サンゴ礁
 

第23回大会(2020)

第23回大会報告

※ニュースレター88号では写真付きで報告がご覧になれます。 ⇒ NLはこちら

 2020年の新型コロナウィルスの大流行で、世の中は大きく変わりました。学会も例外ではなく、各学会の大会は基本中止あるいはオンラインでの開催となり、サンゴ礁学会第23回大会についても、当初は石垣島での現地開催だったはずが6月の理事会でオンライン開催とすることが決定されました。大会実行委員会は理事会と理事会が依頼した方々(中村隆志さん、北野裕子さん、熊谷直喜さん)が引き継ぎました。オンライン大会運営の前例の無い中で、準備を進めて下さった実行委員会の方々、そして大会に参加下さった方々に厚く御礼申し上げます。

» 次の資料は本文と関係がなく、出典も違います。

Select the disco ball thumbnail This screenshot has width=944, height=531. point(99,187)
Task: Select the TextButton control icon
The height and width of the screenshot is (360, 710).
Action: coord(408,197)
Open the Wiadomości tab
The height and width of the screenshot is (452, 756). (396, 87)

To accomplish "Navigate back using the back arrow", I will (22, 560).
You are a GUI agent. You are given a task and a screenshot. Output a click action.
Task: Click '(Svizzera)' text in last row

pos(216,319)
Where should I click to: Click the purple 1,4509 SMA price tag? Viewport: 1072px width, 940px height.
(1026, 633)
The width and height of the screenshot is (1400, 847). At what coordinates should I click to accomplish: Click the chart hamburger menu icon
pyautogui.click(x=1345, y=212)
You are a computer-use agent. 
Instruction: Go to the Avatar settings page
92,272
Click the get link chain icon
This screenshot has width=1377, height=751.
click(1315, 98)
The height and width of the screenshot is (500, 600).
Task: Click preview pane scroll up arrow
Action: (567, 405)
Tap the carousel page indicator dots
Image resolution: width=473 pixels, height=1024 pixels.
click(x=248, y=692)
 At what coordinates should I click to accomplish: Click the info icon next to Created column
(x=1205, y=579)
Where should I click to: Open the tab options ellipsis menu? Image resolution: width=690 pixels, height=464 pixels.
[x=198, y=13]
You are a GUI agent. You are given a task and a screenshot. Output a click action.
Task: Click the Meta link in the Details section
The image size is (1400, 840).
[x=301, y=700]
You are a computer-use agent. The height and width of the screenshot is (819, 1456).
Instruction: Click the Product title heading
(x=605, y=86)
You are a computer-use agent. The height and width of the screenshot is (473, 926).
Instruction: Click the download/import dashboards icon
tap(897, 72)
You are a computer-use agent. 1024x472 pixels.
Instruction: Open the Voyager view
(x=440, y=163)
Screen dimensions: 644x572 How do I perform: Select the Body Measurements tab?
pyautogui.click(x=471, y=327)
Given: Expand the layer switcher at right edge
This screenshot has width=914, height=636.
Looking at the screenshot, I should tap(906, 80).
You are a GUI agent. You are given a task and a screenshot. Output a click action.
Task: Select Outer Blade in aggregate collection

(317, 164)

 日本サンゴ礁学会第23回大会は2020 年11月21 日~ 23 日にオンラインで開催されました。今回はオンライン大会の試行という要素もあったため、参加費は一般会員は1000円(9月23日まで、それ以降1500円)、非会員は1500円、(同3000円)、学生会員や海外会員は無料としました。また、運営は今後の負担を考えてなるべく簡素化し、テーマセッション、英語セッション、公開シンポジウム、懇親会を無くし、発表形式は一般口頭発表とポスター発表に加えて自由集会を基本としました。一方で、なるべく広く参加していただくよう、ポスター発表においてはNPO ポスターと小中高生ポスターの募集を例年通り行いました。また、オンラインの強みを活かして、オンライン企画を自由に提案していただくこととしました。そして、例年の表彰式に加えて、会員の方々と広く意見交換する意見交換会を設けました。

 口頭発表、自由集会、オンライン企画、表彰式、意見交換会にはZoomを用いました。Zoomは多くの方々が大学の授業などで慣れている印象があり、私自身も会議でよく使っていたので基本的な心配はありませんでしたが、ウェビナーにするかミーティングにするかは少し迷いました。結局、参加者の名前が見える方が良いと判断しZoomのミーティングを採用しました。ポスター発表に関しては、いくつかのシステムを検討した結果、SpatialChatが最もポスター発表の場を再現できていると判断し採用しました。SpatialChatに関しては他に使用例が無く、手探りながら事前のアナウンスを早めにし、先方との直接打ち合わせやデモによる確認を行うなど、入念に準備を行いました。ZoomとSpatialChatのホストは私が担い、北野さんとともに国立環境研究所内に大会事務局を設置しました(写真1:省略,NL88参照)。

 大会の内容は、口頭発表40件、ポスター発表33件、自由集会2件、オンライン企画3件となりました。登録者数は170名でした。幸い大きなトラブルは無く無事終了しました。通常の大会に比べるとやや小ぶりとなりましたが、口頭発表が1会場でできたことや、オンラインならではの企画ができたことなど、いくつかのメリットはあったのではないかと思います。口頭発表には70−90名、ポスター発表には50−70名の方々が参加されていました。また、意見交換会では、大会のみならず今後の学会運営についてもご意見をいただくことができました。

 大会期間中の大会事務局の出来事や今後の課題をいくつか。1日目朝には停電により使用予定の建物のネットが落ちていることがわかり、急遽別の建物の会議室を手配し、代議員総会の開始に何とかギリギリ間に合いました。2日目には、停電は回復して朝から当初の予定通り大会を開始しましたが、夕方に茨城県で地震があり、これも停電が心配されましたが事なきをえました。このような冷や汗をかくことがありましたが、後半は、懇親会をオフィシャルにやっても良かったかなと思うぐらいの余裕が出てきました。実はSpatialChatでは談話室を準備し、談話や懇親会をやりたい方はどうぞお使い下さいと事前にお知らせしていたのですが、利用は残念ながらほぼ皆無で、なかなかオンラインでの交流というのは慣れの問題もあって敷居が高いのかもしれません。

 大会後にアンケートをとらせていただき、65名の方々から回答をいただきました。アンケート結果の一部を図1(省略,NL88参照)でご紹介します。幸いにも今回のオンラインの大会は全体的には好意的にとらえていただけたようですが、ポスター発表にはやや課題があるように思われます。アンケートでは参加者どうしの交流を望む声もあり、オンラインでのポスターや交流は次回以降の課題になるかと思います。アンケートの詳細は学会ウェブサイトで公表予定です。次回の大会は、再び石垣島で準備をしていただいていましたが、新型コロナウィルスの状況を考えて、オンラインとすることが後に決定されました。状況が許せば、ハイブリッドでの開催も含め検討いたしますが、今回の経験を活かし運営を行いたいと思っています。